Contributors

Monday, July 11, 2016

"Guns Are This Era's Slavery"

I was recently asked to answer a question with prize money on Quora. There have been many interesting answers but the best one so far is from famed programmer, Ernest W. Adams. I am reprinting it here in its entirety.

The root cause (as opposed to the proximate cause) of the large quantity of gun violence¹ in the United States can be traced precisely to April 19, 1775.
By the rude bridge that arched the flood,
Their flag to April’s breeze unfurled,
Here once the embattled farmers stood
And fired the shot heard round the world.
At the Battle of Lexington and Concord, the rebellious Massachusetts militia, composed of farmers and other local people, fired on British regulars who had come from Boston to search for weapons. The detachment was forced to retreat.
The opening battle of the American Revolution has been romanticized in story and song for nearly two and a half centuries. The story contains two elements that have directly influenced the culture of the United States from that day to this: first, the authority of the state (the British troops) being used to search for and confiscate guns; second, citizen ownership of firearms being used to oppose this action. Thus began the Great American Gun Myth—using myth in the sense of a body of cultural belief.
As the new nation spread westward, firearms were needed on the frontier to hunt, to protect people from wild animals, and to fight native Americans. They were also used in lawless regions by lawless people, which meant that peaceful people were obliged to keep them too. The idea began to grow up that the guns created the nation itself.
It did not take long for the Gun Myth to find expression in stories of adventure and daring.
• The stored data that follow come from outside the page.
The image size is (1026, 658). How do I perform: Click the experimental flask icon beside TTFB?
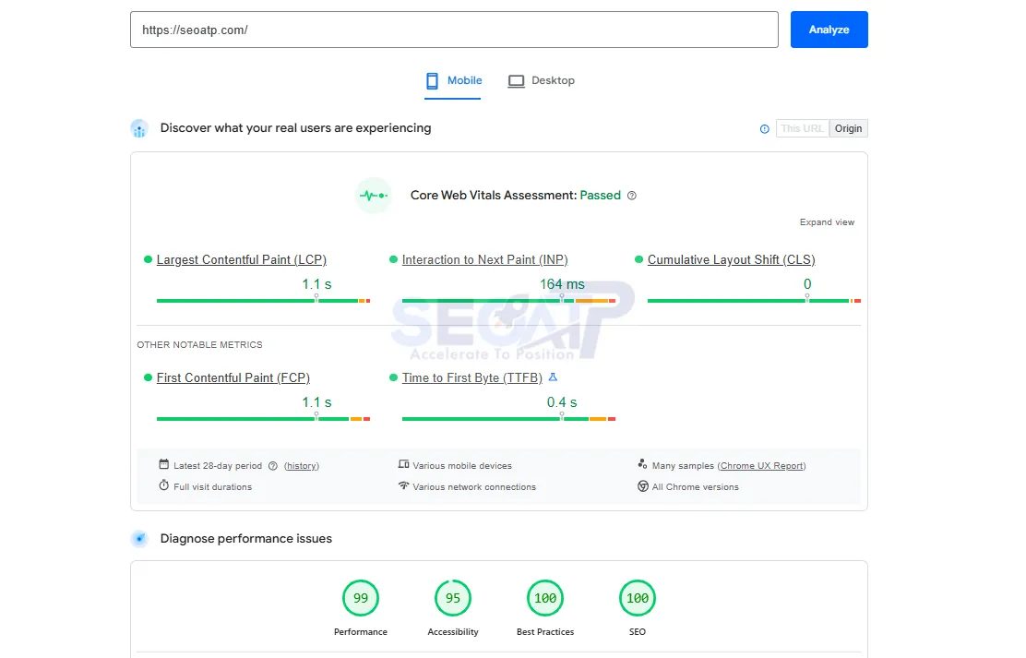coord(553,377)
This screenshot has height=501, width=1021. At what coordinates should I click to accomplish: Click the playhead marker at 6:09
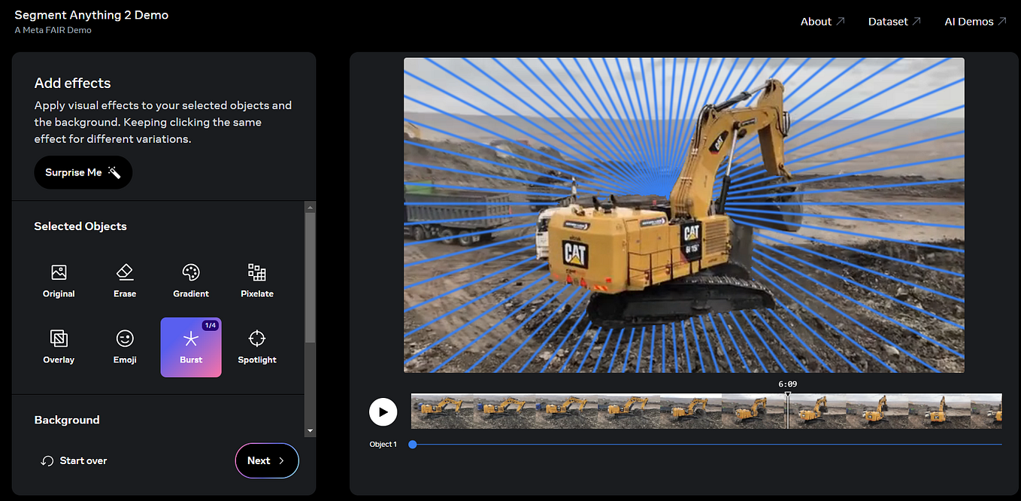pyautogui.click(x=788, y=393)
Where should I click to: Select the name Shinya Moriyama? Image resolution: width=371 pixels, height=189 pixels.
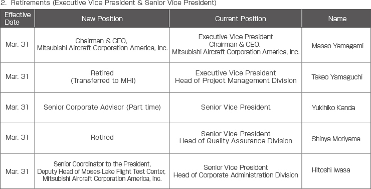(x=336, y=139)
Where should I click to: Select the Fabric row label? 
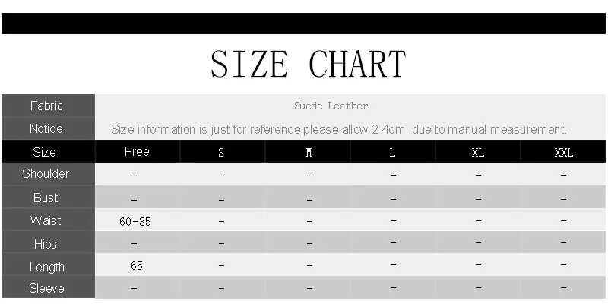tap(46, 106)
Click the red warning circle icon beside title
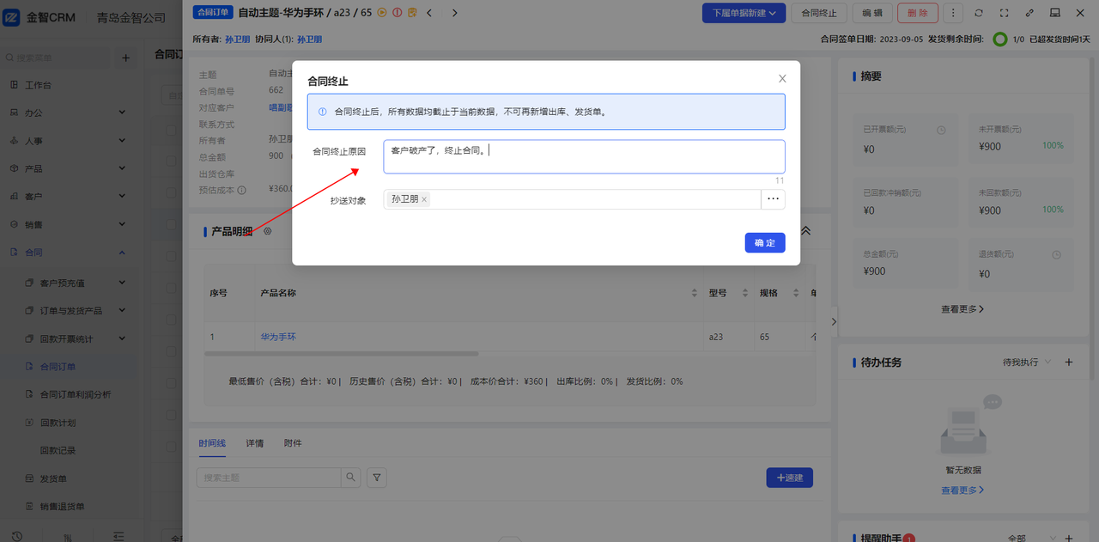 [x=398, y=13]
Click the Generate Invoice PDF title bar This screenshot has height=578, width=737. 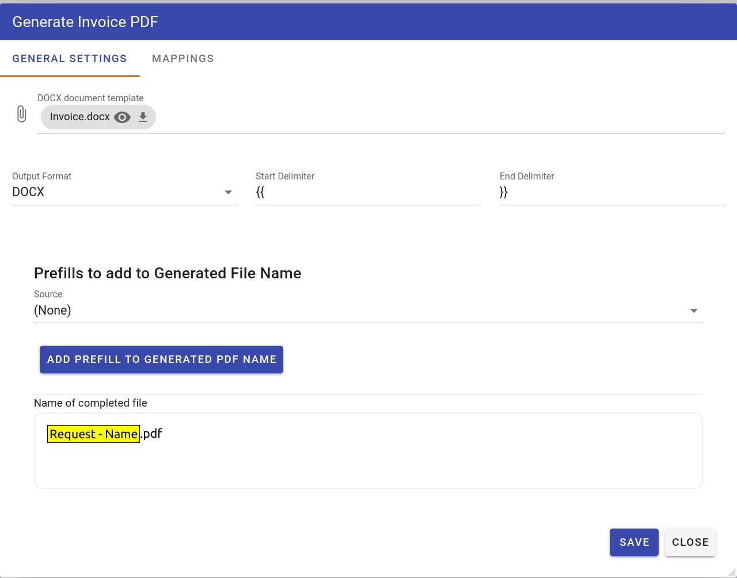coord(369,22)
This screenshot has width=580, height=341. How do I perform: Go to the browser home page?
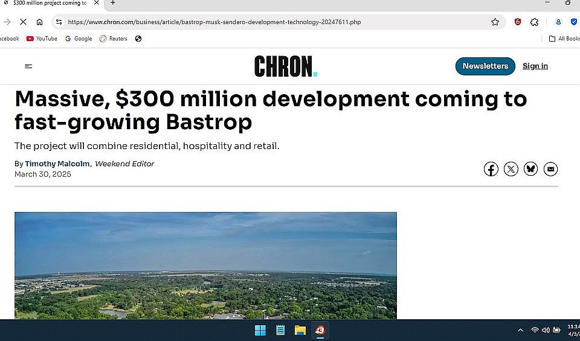[x=39, y=22]
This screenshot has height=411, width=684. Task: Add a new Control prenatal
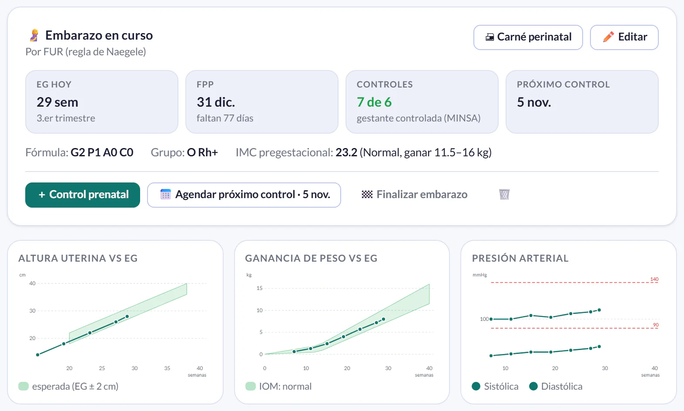tap(83, 195)
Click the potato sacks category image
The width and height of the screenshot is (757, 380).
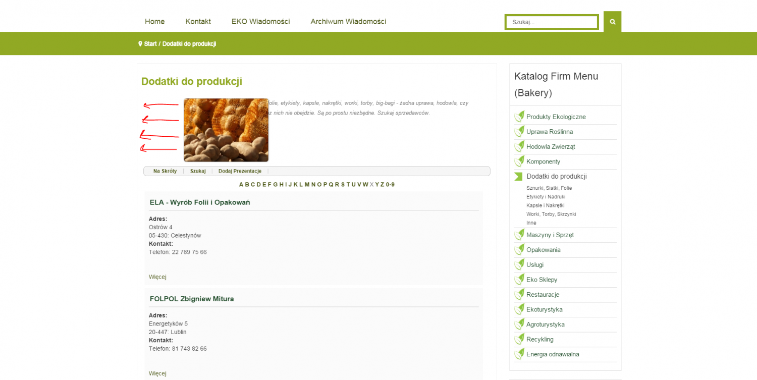coord(226,130)
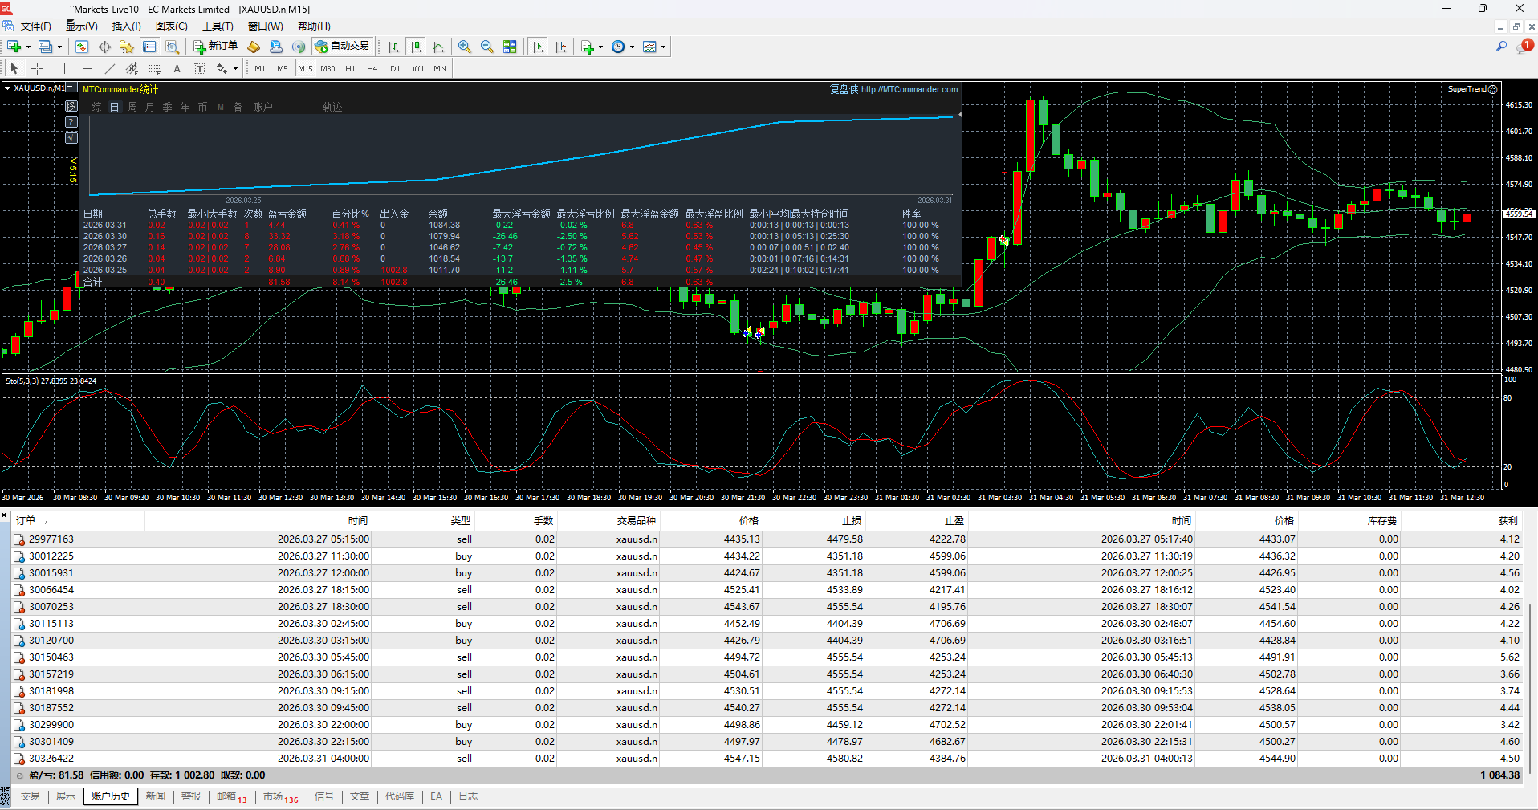Toggle the chart auto-scroll button

coord(538,47)
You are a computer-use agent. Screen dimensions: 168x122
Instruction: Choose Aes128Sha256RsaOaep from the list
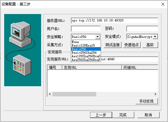86,56
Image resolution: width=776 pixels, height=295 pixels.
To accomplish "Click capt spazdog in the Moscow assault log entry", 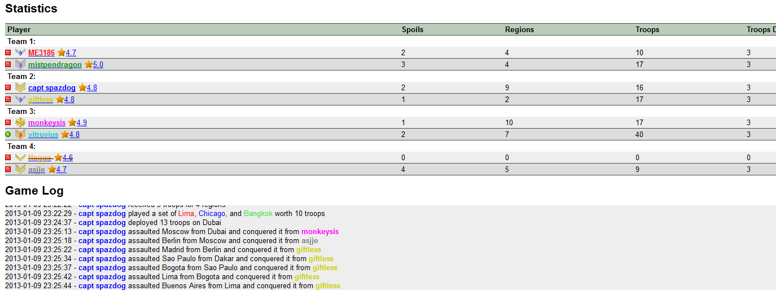I will (102, 231).
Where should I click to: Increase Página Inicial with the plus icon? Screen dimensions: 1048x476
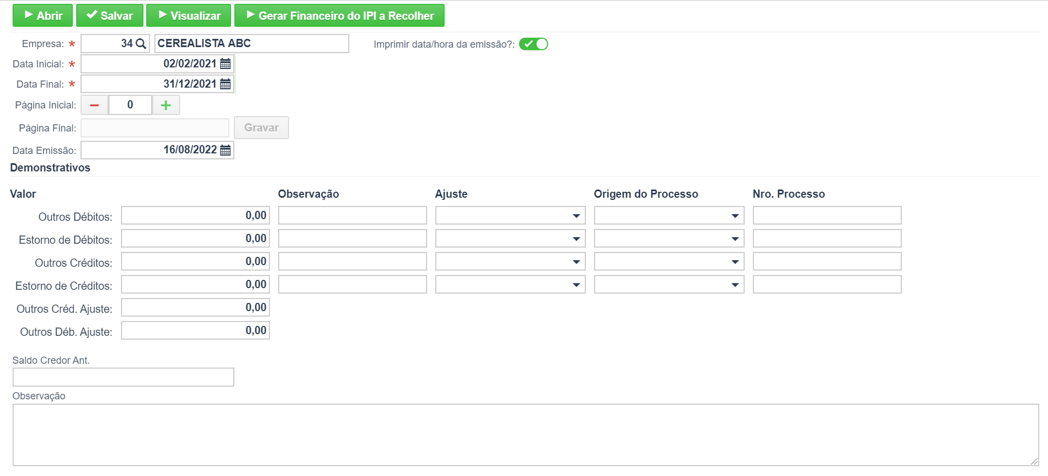pyautogui.click(x=166, y=105)
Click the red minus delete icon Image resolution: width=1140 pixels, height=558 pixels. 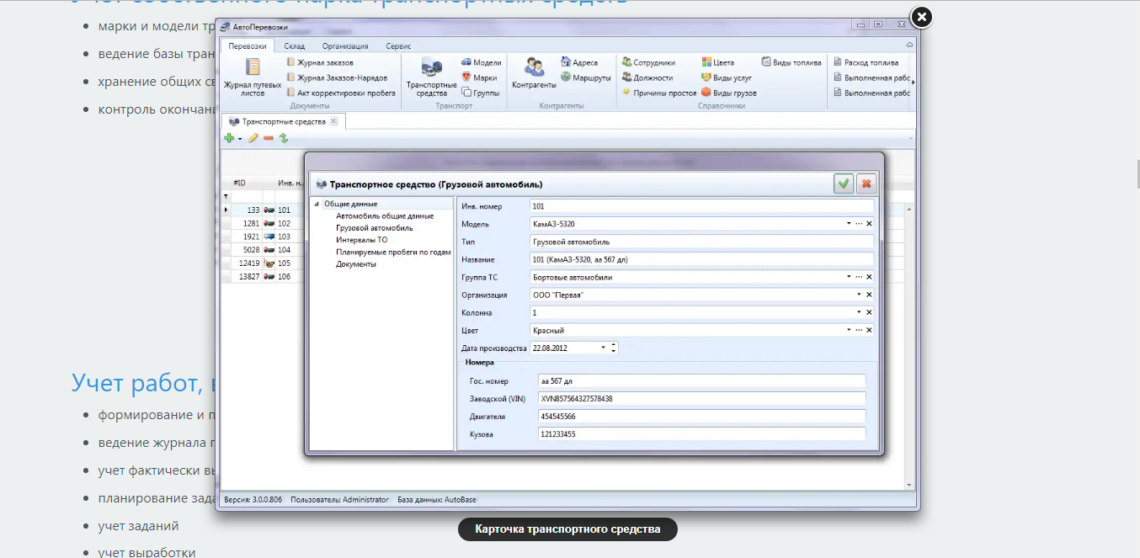[269, 138]
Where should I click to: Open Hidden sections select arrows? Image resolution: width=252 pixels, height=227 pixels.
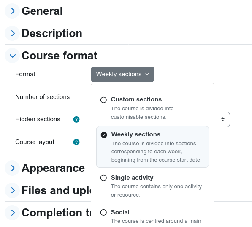pos(223,119)
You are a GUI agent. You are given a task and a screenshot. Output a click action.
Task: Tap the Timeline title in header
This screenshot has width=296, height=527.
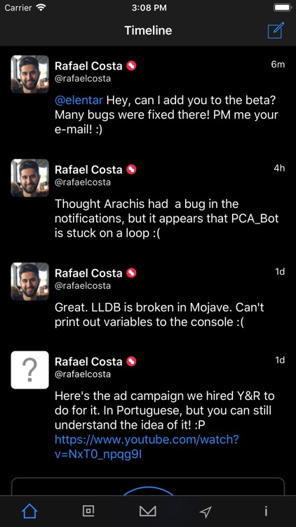pyautogui.click(x=148, y=30)
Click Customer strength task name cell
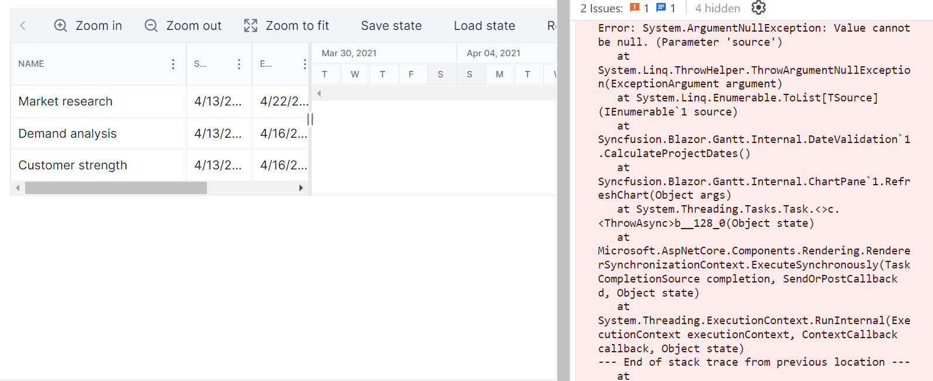This screenshot has width=933, height=381. 73,165
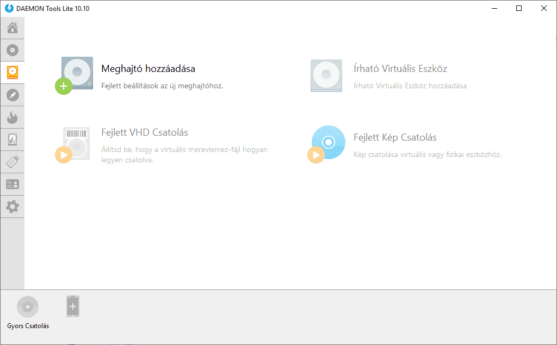Click the Gyors Csatolás disc button

[x=28, y=306]
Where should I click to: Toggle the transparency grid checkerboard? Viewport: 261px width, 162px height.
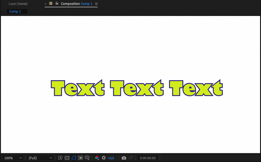67,158
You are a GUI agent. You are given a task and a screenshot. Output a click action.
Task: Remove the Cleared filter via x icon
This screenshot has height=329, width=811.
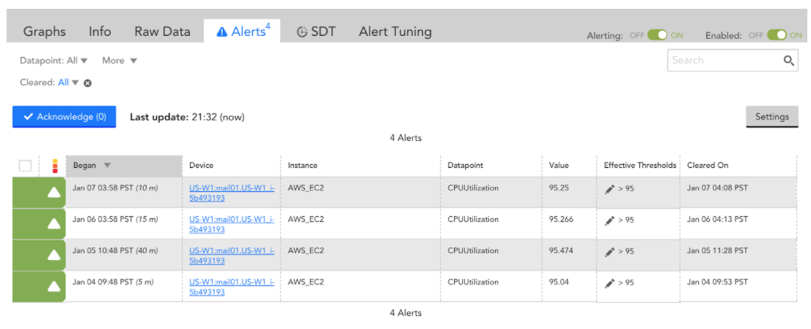88,83
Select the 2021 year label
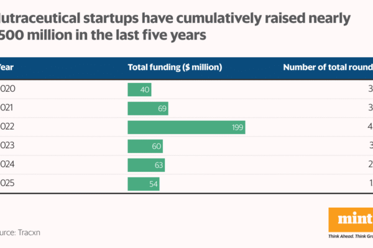373x248 pixels. pyautogui.click(x=7, y=109)
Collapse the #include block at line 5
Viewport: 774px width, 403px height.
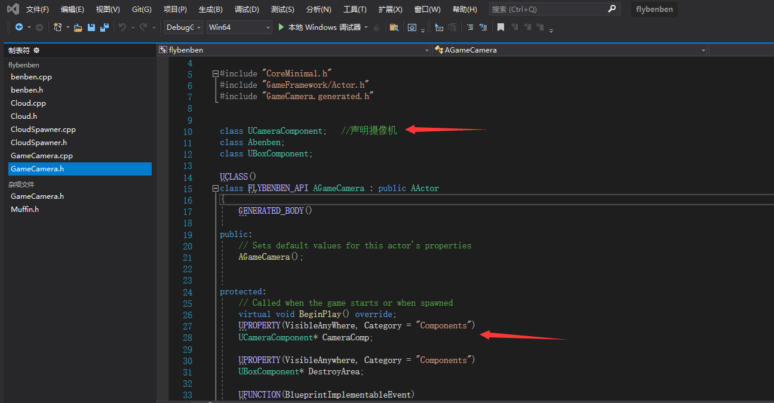pyautogui.click(x=215, y=74)
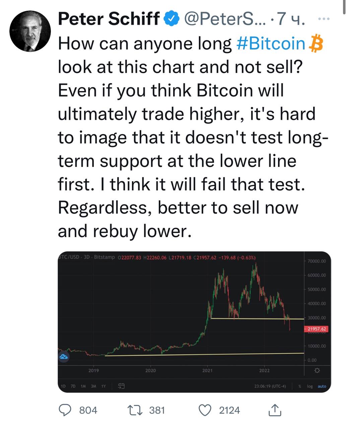Click the chart date range calendar icon
The width and height of the screenshot is (348, 428).
click(121, 386)
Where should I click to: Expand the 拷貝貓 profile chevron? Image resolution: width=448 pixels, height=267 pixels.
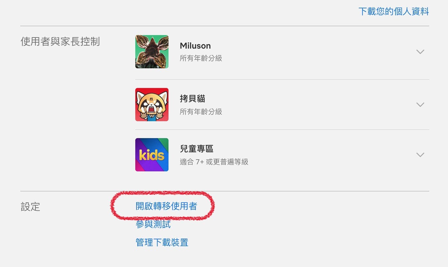point(420,104)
The Indian Wars were a particularly fertile source of excitement, and Buffalo Bill was adding to the legends in his Wild West show before the Indian Wars completely over, rather as we now make war movies before the war is even over. The mythologizing begins early. His shows often of featured sharpshooting skills of Annie Oakley and others.
The first Western novel, The Virginian, was written in 1901, and the first Western movie was made in 1903. There followed a flood of others. Gunsmoke began as a radio series in 1952 and ran continuously until 1975. Movies like Falling Down and God Bless Americapresent us with heroes who took up arms when “pushed too far.” Even if the film’s intention is satirical or fantasy-fulfillment, it nevertheless presents shooting people as appropriate, fun, and consequence-free. It’s impossible not to internalize some of this. People with poor judgment or intelligence want to actually make those fantasies come true.
We have now arrived at a point at which it is part of our national ethos that guns are a legitimate resort with which to solve a problem. They’re not even a last resort. Armed people don’t seek alternative resolutions to conflict; they just pull out their guns. The United States is no longer oppressed by Britain, nor is it the Wild West, but we continue to act as if it were.
The short answer to the question is this: Americans shoot people in disproportionate numbers compared to other populations because they have been taught ever since April 19, 1775 that it is an acceptable thing to do.
Many other nations—Canada, Finland—have a fairly high number of firearms in the population, but they aren’t used for homicide. Other former British colonies—Australia, India—achieved independence without warfare. They don’t have the Great American Gun Myth.
Nations that do treat gun ownership as an aspect of manhood and personal identity and a legitimate solution to problems (Pakistan, Afghanistan) have even greater rates of firearms abuse than the USA does.
The Myth has made it impossible to create a sensible firearms policy that restricts guns to the hands of those who are responsible users. The nation is awash in weapons and too many of those weapons are owned by people who should under no circumstances own them. But make the slightest effort to restrict them and the Gun Myth gets invoked: we need guns to make us free; we need them to fight tyranny; they are part of who we are as Americans and it is unpatriotic even to question this.
So many people now have a vested interest in guns that even without the cultural argument it is very difficult to reduce their numbers. The firearms manufacturing industry is worth $13.5 billion annually, and retail gun stores another $3.1 billion. There are four times as many federally licensed gun dealers as there are grocery stores in the United States, which gives you an idea of the absurdity of the situation.
Guns are this era’s slavery. They are America’s “peculiar institution.” The justifications for them are poor, yet a vociferous minority continues to announce that firearms are an inseparable part of their “way of life,” and threaten violence to anyone who would take them away.
I hope that it will not be necessary to fight a civil war over them, but ultimately I think the growing damage that firearms do in the wrong hands will lead to enough political support for controlling them properly that the gun control voters will outnumber the gun enthusiast voters. It will be solved, in answer to your final question, by political action.
Until that day, expect the deaths to continue.